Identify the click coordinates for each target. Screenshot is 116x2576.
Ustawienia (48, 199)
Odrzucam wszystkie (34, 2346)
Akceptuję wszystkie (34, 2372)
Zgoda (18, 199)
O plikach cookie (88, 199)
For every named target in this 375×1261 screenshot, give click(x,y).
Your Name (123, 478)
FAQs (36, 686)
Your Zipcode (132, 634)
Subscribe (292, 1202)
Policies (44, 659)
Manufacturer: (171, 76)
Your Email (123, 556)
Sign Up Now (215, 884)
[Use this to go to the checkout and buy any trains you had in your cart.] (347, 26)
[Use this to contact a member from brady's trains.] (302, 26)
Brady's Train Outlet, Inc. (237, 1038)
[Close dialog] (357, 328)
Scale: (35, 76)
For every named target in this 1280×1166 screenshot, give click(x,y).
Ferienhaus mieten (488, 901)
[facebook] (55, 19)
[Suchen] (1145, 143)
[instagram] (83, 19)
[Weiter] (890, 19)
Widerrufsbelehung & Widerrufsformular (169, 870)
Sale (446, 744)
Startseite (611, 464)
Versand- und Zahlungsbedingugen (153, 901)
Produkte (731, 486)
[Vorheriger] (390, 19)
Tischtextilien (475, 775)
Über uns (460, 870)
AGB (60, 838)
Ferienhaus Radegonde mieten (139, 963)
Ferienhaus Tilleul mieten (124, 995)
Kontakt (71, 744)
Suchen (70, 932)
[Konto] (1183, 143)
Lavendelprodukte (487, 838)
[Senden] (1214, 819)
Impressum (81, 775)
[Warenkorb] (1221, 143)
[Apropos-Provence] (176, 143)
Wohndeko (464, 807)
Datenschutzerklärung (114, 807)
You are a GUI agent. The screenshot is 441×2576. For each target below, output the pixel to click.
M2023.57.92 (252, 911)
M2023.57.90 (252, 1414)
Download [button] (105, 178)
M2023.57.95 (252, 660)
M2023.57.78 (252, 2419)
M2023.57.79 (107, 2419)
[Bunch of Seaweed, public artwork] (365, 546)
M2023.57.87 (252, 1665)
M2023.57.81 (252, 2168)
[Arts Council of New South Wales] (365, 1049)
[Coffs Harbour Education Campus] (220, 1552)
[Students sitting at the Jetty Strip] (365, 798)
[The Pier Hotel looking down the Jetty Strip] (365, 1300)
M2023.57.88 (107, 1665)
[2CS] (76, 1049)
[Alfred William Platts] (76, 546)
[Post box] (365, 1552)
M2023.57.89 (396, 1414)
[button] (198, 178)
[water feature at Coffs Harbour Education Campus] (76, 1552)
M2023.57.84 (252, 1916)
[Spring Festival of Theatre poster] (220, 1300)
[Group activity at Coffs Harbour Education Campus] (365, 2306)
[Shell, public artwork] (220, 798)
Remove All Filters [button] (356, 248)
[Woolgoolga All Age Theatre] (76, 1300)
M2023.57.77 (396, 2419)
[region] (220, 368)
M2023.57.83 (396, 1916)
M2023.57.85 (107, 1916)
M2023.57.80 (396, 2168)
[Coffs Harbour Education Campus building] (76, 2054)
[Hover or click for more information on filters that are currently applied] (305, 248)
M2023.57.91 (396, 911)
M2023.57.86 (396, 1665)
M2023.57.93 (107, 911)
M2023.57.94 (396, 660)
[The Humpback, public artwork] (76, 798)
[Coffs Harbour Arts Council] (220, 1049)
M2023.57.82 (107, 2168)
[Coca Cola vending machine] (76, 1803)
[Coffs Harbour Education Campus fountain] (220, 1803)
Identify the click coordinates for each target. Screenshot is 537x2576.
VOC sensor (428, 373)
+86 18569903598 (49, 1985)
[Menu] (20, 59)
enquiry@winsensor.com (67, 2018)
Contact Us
□ □ □
#### [What you will do]
Return, word for word, every line from the top of the entries down to the line that holds "[Konto] (1183, 143)", both included.

#### [Answer section]
Identify the click coordinates for each target. Screenshot is 116x2576.
Ustawienia (48, 199)
Odrzucam wszystkie (34, 2346)
Akceptuję wszystkie (34, 2372)
Zgoda (18, 199)
O plikach cookie (88, 199)
For every named target in this 375×1261 screenshot, give click(x,y).
Your Name (123, 478)
FAQs (36, 686)
Your Zipcode (132, 634)
Subscribe (292, 1202)
Policies (44, 659)
Manufacturer: (171, 76)
Your Email (123, 556)
Sign Up Now (215, 884)
[Use this to go to the checkout and buy any trains you had in your cart.] (347, 26)
[Use this to contact a member from brady's trains.] (302, 26)
Brady's Train Outlet, Inc. (237, 1038)
[Close dialog] (357, 328)
Scale: (35, 76)
For every named target in this 1280×1166 screenshot, give click(x,y).
Ferienhaus mieten (488, 901)
[facebook] (55, 19)
[Suchen] (1145, 143)
[instagram] (83, 19)
[Weiter] (890, 19)
Widerrufsbelehung & Widerrufsformular (169, 870)
Sale (446, 744)
Startseite (611, 464)
Versand- und Zahlungsbedingugen (153, 901)
Produkte (731, 486)
[Vorheriger] (390, 19)
Tischtextilien (475, 775)
Über uns (460, 870)
AGB (60, 838)
Ferienhaus Radegonde mieten (139, 963)
Ferienhaus Tilleul mieten (124, 995)
Kontakt (71, 744)
Suchen (70, 932)
[Konto] (1183, 143)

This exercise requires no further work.